◆ **What the task asks**:
Work out how many lines below contain "screenshot", then write only that number.

◆ **Provided data**:
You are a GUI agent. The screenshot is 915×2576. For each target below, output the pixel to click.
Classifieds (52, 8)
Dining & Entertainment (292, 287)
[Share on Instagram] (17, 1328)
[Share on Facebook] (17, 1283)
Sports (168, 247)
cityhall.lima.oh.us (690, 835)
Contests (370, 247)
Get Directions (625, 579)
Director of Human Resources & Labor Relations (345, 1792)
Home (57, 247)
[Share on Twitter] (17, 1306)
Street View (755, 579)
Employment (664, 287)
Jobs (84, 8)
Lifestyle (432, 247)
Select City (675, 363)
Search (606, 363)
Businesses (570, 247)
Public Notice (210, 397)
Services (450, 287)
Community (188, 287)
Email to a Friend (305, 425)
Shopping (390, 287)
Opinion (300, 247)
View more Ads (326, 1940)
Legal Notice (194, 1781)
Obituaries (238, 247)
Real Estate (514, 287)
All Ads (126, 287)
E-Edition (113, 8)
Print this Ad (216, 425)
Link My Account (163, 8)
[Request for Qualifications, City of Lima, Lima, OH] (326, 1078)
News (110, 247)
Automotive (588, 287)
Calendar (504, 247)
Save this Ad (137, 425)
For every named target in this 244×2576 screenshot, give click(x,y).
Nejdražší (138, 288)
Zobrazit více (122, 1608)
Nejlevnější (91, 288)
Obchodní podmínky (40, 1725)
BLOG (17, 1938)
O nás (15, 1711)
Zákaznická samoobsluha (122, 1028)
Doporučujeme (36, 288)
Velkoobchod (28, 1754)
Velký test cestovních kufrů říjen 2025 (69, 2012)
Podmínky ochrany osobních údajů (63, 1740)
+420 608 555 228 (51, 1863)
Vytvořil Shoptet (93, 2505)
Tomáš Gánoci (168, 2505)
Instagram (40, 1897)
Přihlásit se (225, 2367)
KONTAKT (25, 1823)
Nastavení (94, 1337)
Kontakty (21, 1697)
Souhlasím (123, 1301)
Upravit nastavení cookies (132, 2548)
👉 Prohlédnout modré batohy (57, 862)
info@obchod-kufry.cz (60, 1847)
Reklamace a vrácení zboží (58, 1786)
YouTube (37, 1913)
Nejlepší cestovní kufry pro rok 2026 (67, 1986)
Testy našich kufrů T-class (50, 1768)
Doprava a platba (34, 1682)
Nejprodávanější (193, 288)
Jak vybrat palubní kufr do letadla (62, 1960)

◆ **Task output**:
2